Week 2 and Useful Pandas Techniques
In week two of General Assembly’s Data Science Immersive course, the cohort covered basic statistic principals (such as the Central Limit Theorem, Confidence Intervals, and Z-scores), in addition to covering Pandas, Data Visualization, and sqlite3 / postgreSQL.
Instead of doing a full recap of the week (which could only be extensive), I think it would be best to go through some of the useful things I picked up with pandas. These were my solutions to problems I encountered while processing data using what I learned in class.
Print the head and tail of a DataFrame with one command using np.r_
Feeding np.r_ slices of the first and last five indices generates a single array of integers. This array can be passed to iloc, the pandas integer based indexer, which gives us the head and tail of our DataFrame.

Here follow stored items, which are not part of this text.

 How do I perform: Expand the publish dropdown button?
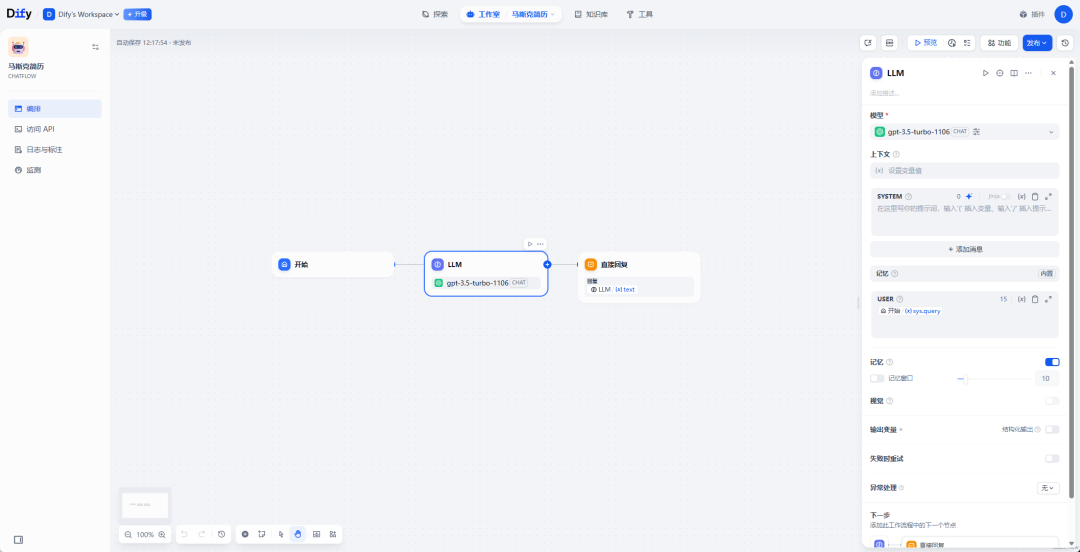pyautogui.click(x=1037, y=43)
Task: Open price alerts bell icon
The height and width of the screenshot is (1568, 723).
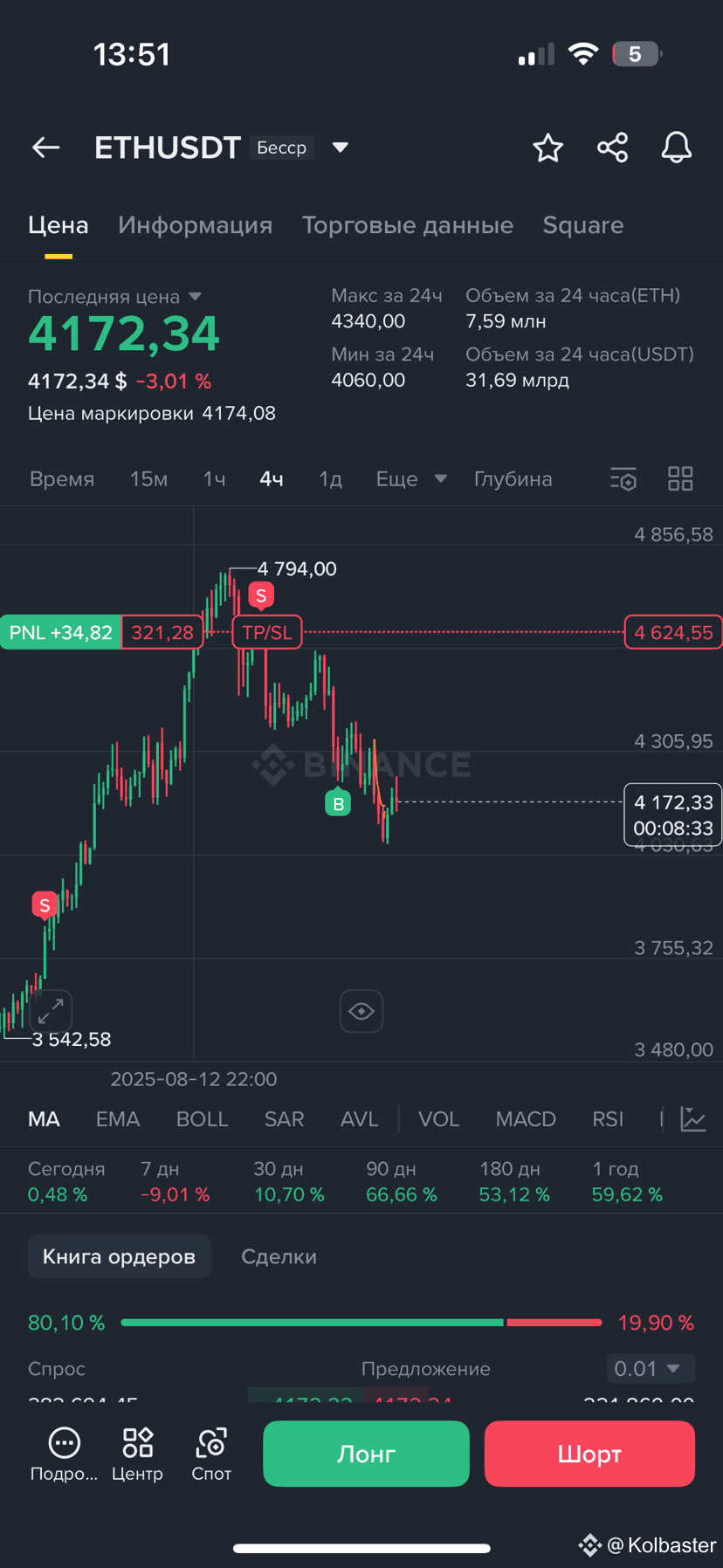Action: 676,148
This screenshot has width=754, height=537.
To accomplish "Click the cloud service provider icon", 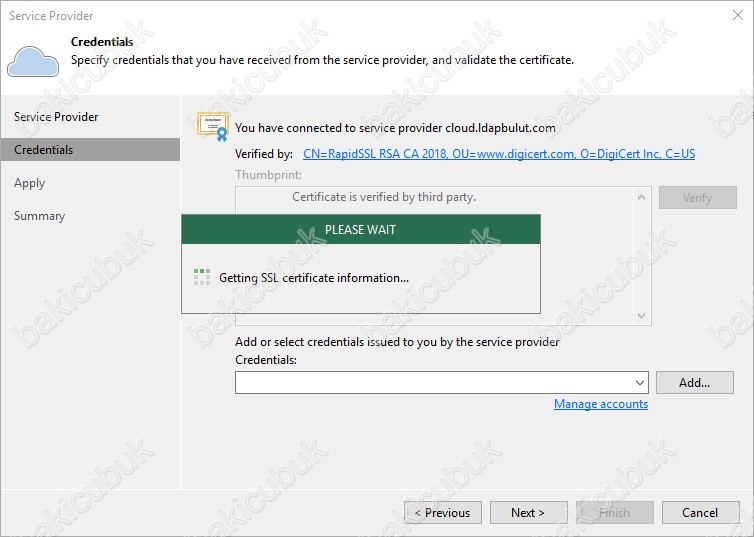I will click(33, 61).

I find this to be useful when looking at the data for the first time, or when chaining methods such as value_counts() and sort_values().
Generate multiple plots in one cell using loops and matplotlib’s subplot function.
In the below, I loop through the columns in the iris dataset (excluding species), and plot each column to a violinplot by species.
I find this especially useful because alternatively reproducing the four violinplots below would require cut and pasting code (modifying some values) to separate cells in the notebook. This produces clutter, and the added scrolling means that the plots cannot be as easily compared. Additionally, should the code not run the first time, something will need to be altered in all four cells.
Masking with DataFrame.loc and Pandas.to_numeric()
Prior to masking, I would conditionally select the values I wanted as a Series, and use pd.Series.to_dict() to create a dictionary. I would then map the dictionary to a column in my DataFrame. While this is very useful, masking can be more efficient and straightforward.
Consider the DataFrame I created to the left.
Below, I used masking with location based indexing (.loc) to select the rows in the DataFrame I wanted to alter, and then modified values in specified columns.
However, adding strings to integer columns causes pandas to change those column’s datatypes to object, which do not understand math operations. Fortunately, I found on stack overflow that pd.to_numeric has an argument called errors which converts non-numerics to null values.
By passing ‘coerce’ to the errors argument in pd.to_numeric, I was able to both change the two ‘unknown’ string values to null values, and convert the column to float64.
I hope anyone reading this was able to learn something, or was perhaps even reminded of a pivotal moment of understanding with regards to working with pandas. Until next week.